The 45-mile Washington and Old Dominion Railroad Regional Park Trail may be popular among area hikers, cyclists and joggers, attracting at least 1.5 million users each year. But the trail also needs a select group of rich or well-connected friends.

At least that's what Bill Silverman, president of the Washington Area Bicycle Association, will be saying to a select group of about 35 public officials, business owners and community leaders, including Virginia Secretary of Transportation John Milliken, at the organizational meeting of the Friends of the W&OD Trail later this month.

Silverman wants to form the public-private nonprofit group as a last-ditch effort to help the Northern Virginia Regional Park Authority, which owns and operates the trail, raise $250,000 in additional funds needed to build twin bicycle bridges along the trail over busy Broad Street (Route 7) in Falls Church. Securing funds for the planned bridges has been time-consuming and frustrating, leaving the park authority short of the $900,000 needed to begin construction.

The parallel wood and steel bridges would span 16 feet in width and carry bicycle and pedestrian traffic in opposite directions across the busy east-west thoroughfare. As it stands, many cyclists ignore signs directing them to dismount and cross the street at a nearby intersection, opting instead to step out into the traffic.
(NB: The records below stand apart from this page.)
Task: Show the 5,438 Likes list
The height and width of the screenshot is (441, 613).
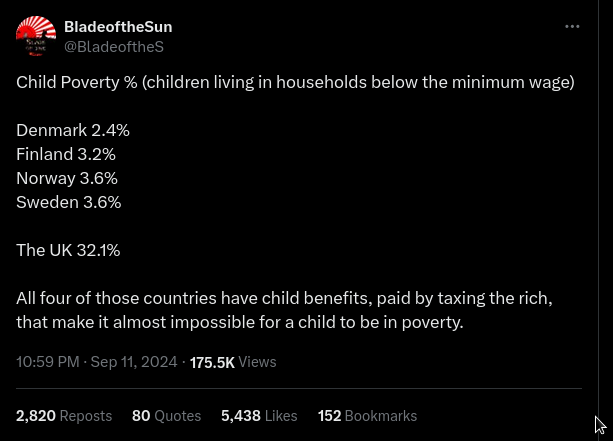Action: click(x=259, y=415)
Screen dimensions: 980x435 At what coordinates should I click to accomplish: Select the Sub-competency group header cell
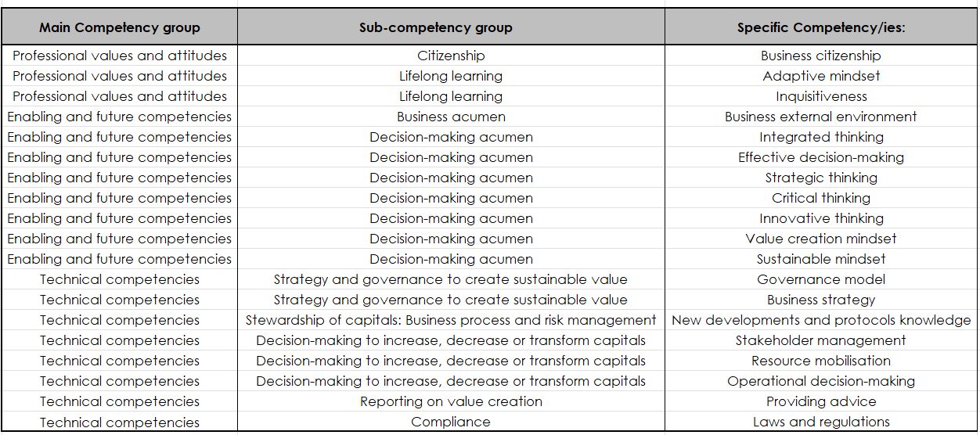[x=451, y=27]
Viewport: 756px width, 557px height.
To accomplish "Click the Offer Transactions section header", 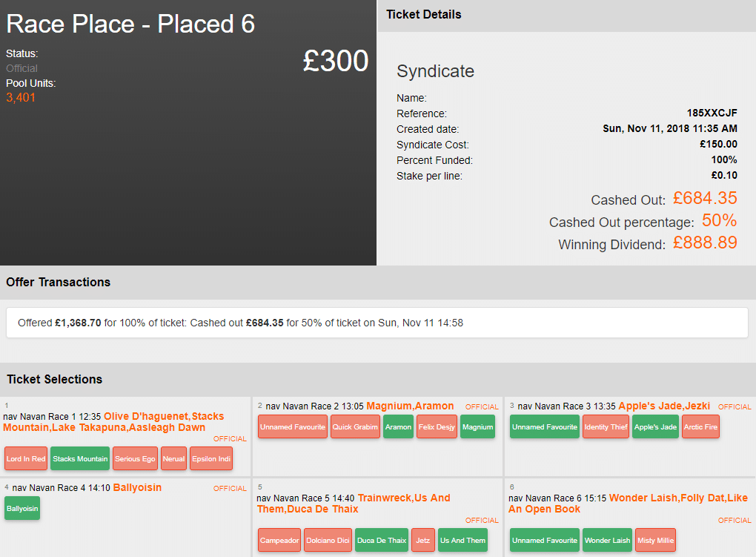I will click(59, 283).
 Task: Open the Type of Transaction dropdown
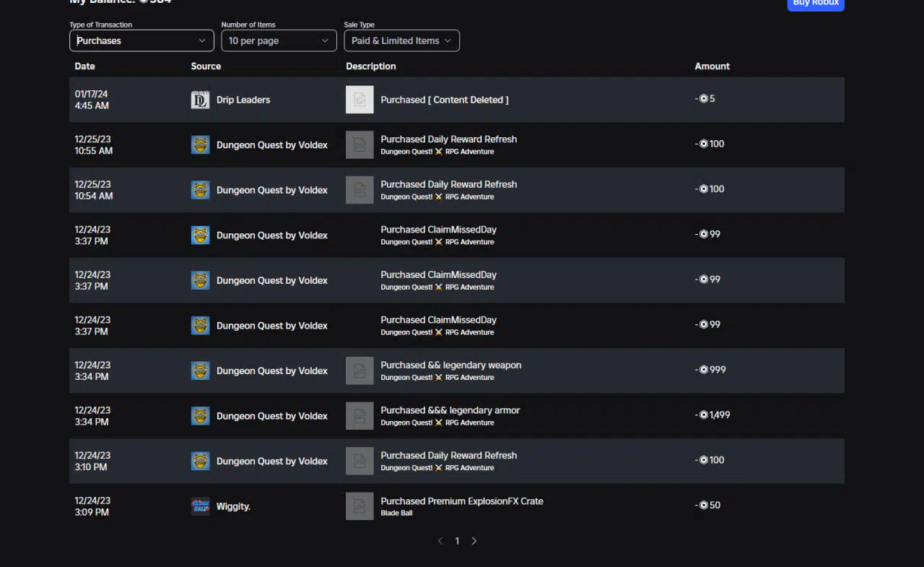141,40
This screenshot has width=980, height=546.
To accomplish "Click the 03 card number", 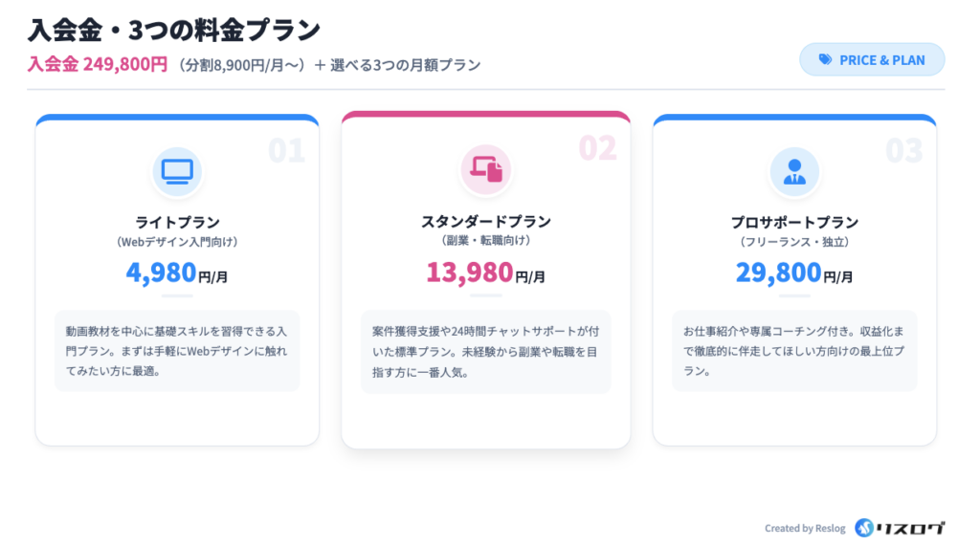I will [x=903, y=151].
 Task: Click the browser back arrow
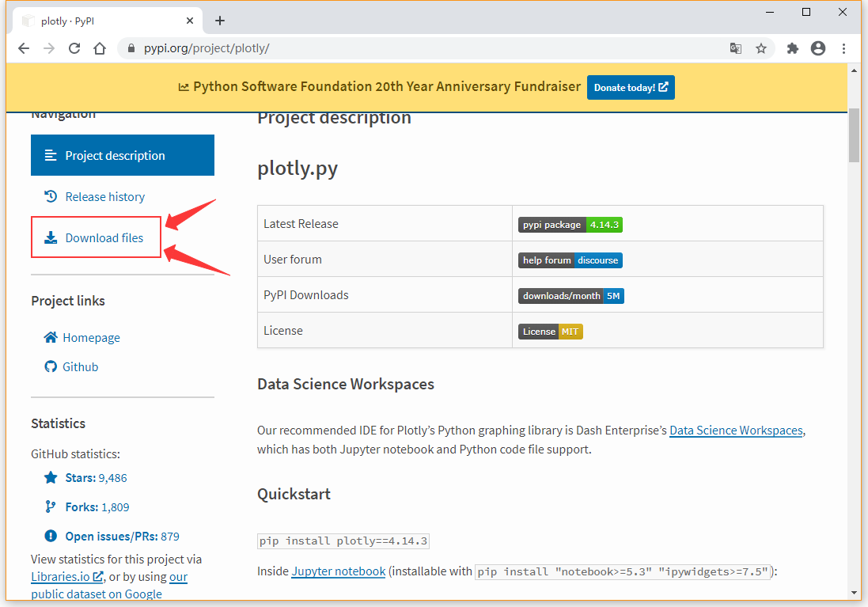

Yet, as implied by the name of the proposed organization, Silverman also hopes eventually to extend the group's influence to projects along the rest of the trail. As he envisions it, the friends group could help the park authority by raising funds for specific trail improvements.
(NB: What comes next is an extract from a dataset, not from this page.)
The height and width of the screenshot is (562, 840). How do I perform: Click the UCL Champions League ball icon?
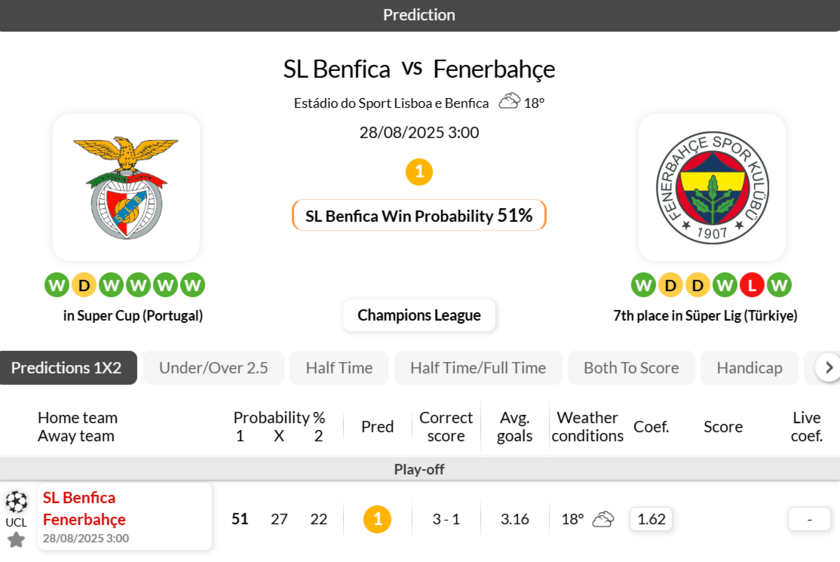[16, 502]
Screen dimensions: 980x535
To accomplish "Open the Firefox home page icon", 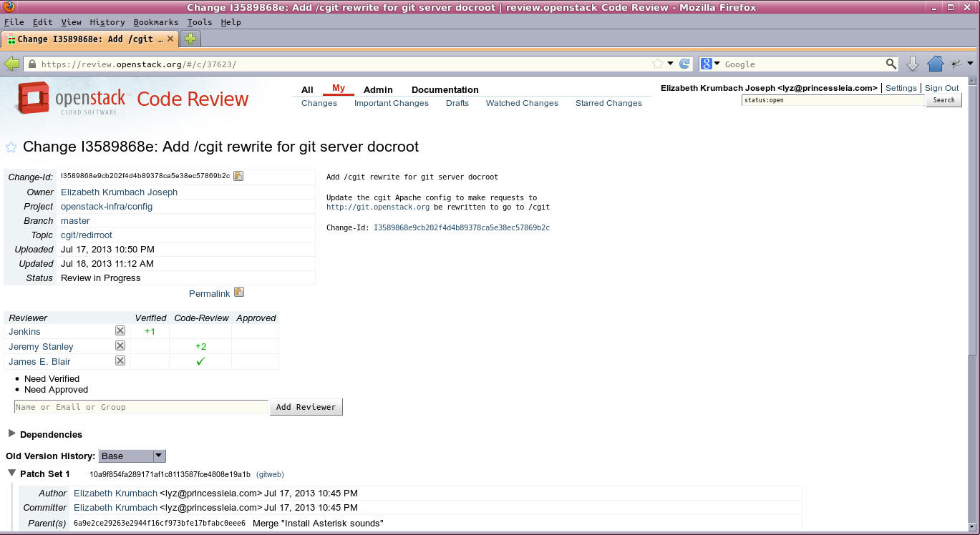I will click(x=935, y=64).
The park authority "is like any other bureaucracy. It has all these things it has to take care of," including 17 regional parks in six Northern Virginia jurisdictions, said Silverman. With a large-scale project such as the twin bridges that the park authority clearly considers a priority, the friends group could help the park authority do its job faster. Through the friends group, "the connection between funding and the trail would be much more direct" for private donors, he said.

The group also could help secure funding for minor projects that are not as high on the park authority's list of priorities and are less likely to be financed.

The two-year search for funding for the twin bridges project exemplifies the slow and sometimes arduous process that trail advocates and the park authority, which depends mostly on its six-member jurisdictions for financial support, must pursue.

Although the state, the city of Falls Church and the park authority each have officially sanctioned the project and committed funds to it, the effort remains underfunded. Silverman and other project supporters have spent many hours at hearings seeking more money from public bodies.

"We're at a standstill until the remaining money is found," said David C. Hobson, capital programs director at the park authority.

Private fund-raising is one of the few remaining options to meet the project's financial goal, Hobson said, and the park authority board, composed of representatives from each of six member jurisdicitions, has approved in concept Silverman's bid to help the bridges project. "The more time passes and funds are not available, the more difficult it becomes, because the cost {of the project} keeps going up," he said.

With state financial allocations to local jurisdictions seemingly on the wane, Hobson said, finding money for nonessential park authority projects is not going to get any easier. "When the jurisdictions are having financial problems, it has an effect, if not a greater effect, on us," he said.